In the late 1980s, he was one of the partners of a company in Sydney, Australia that produced a kit computer called the Applix 1616, as well as a hardware engineer for the (now-defunct) Australian gaming equipment manufacturer Keno Computer Systems. He holds an honours degree in electrical engineering from the University of New South Wales in Australia.

In 2001, Andrew Morton and his family moved from Wollongong, New South Wales to Palo Alto, California.

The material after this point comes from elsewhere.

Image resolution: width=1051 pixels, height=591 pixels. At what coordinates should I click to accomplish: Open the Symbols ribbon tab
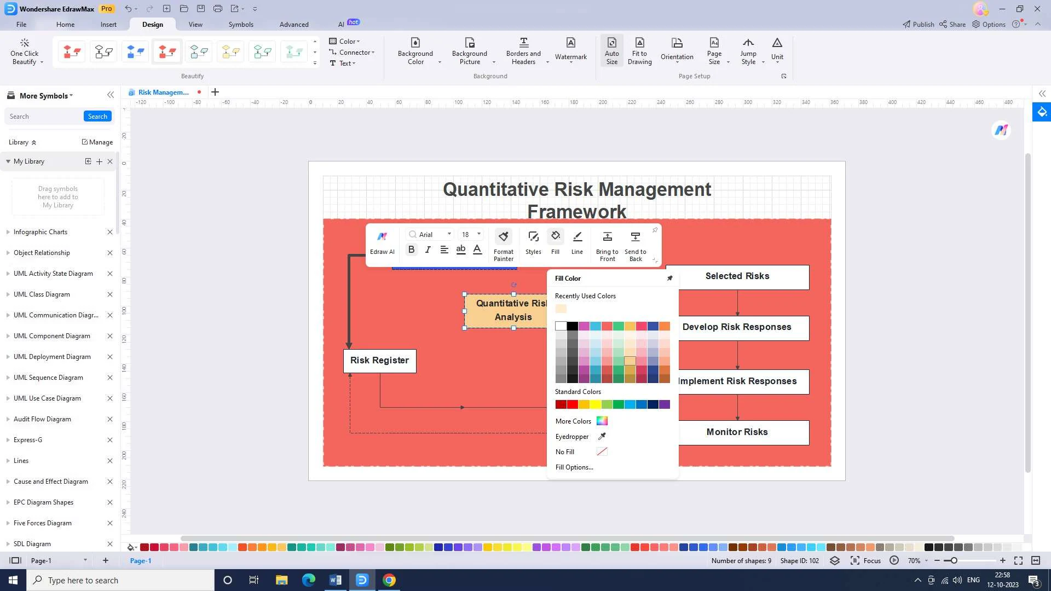coord(241,25)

In July 2003, Morton joined the Open Source Development Labs under an agreement with his then-employer Digeo Inc. (makers of the Moxi home entertainment media center), in which OSDL supported Morton’s Linux kernel development work while he continued in his official role as principal engineer at Digeo .

Since August 2006, Morton has been employed by Google but will continue his current work in maintaining the kernel.

2. Richard Stallman
Richard Matthew Stallman (born March 16, 1953), often abbreviated “rms”, is an American software freedom activist, hacker, and software developer. In September 1983, he launched the GNU Project to create a free Unix-like operating system, and has been the project’s lead architect and organizer. With the launch of the GNU Project, he started the free software movement and, in October 1985, set up the Free Software Foundation.

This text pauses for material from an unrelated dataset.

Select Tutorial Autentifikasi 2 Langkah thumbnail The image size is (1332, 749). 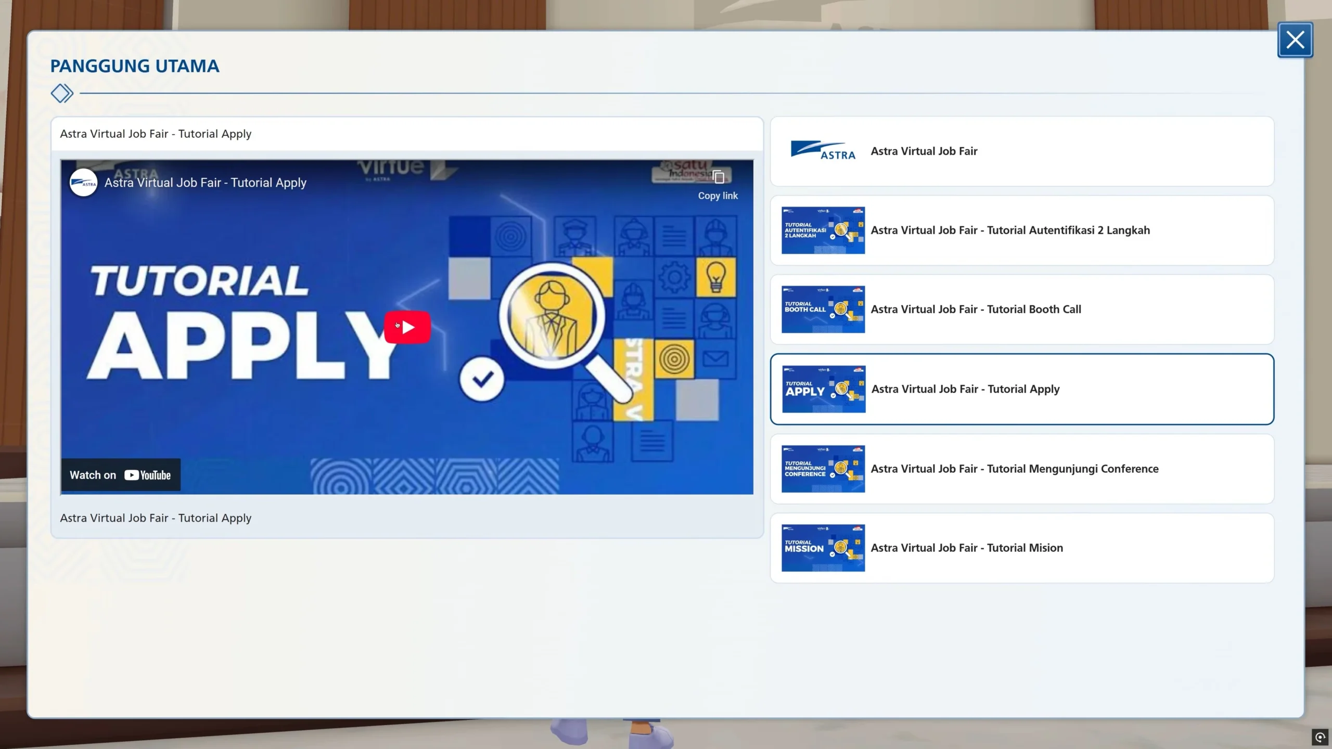823,230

Stallman pioneered the concept of copyleft and is the main author of several copyleft licenses including the GNU General Public License, the most widely used free software license. Since the mid-1990s, Stallman has spent most of his time advocating for free software, as well as campaigning against both software patents and what he sees as excessive extension of copyright laws. Stallman has also developed a number of pieces of widely-used software, including the original Emacs, the GNU Compiler Collection, and the GNU Debugger. He co-founded the League for Programming Freedom in 1989.

1. Linus Torvalds
Linus Benedict Torvalds (born December 28, 1969 in Helsinki, Finland) is a Finnish software engineer best known for having initiated the development of the Linux kernel. He later became the chief architect of the Linux kernel, and now acts as the project’s coordinator.

Torvalds attended the University of Helsinki from 1988 to 1996, graduating with a master’s degree in computer science. His M.Sc. thesis was titled Linux: A Portable Operating System. His academic career was interrupted after completing his first year of study when he joined the Finnish Army, selecting the 11-month officer training program, thus fulfilling the mandatory military service of Finland. In the army he held the rank of second lieutenant, with the role of fire controller, calculating positions of guns, targets, and trajectories, finally telling the guns where to shoot. In 1990, he resumed his university studies, and was exposed to UNIX for the first time, in the form of a DEC MicroVAX running ULTRIX. In June 2000, the University of Helsinki issued Torvalds an honorary doctorate.

His interest in computers began with a Commodore VIC-20. After the VIC-20 he purchased a Sinclair QL which he modified extensively, especially its operating system. He programmed an assembly language and a text editor for the QL, as well as a few games. He is known to have written a Pac-Man clone named Cool Man. On January 2, 1991 he purchased an Intel 80386-based IBM PC and spent a month playing the game Prince of Persia before receiving his MINIX copy which in turn enabled him to begin his work on Linux.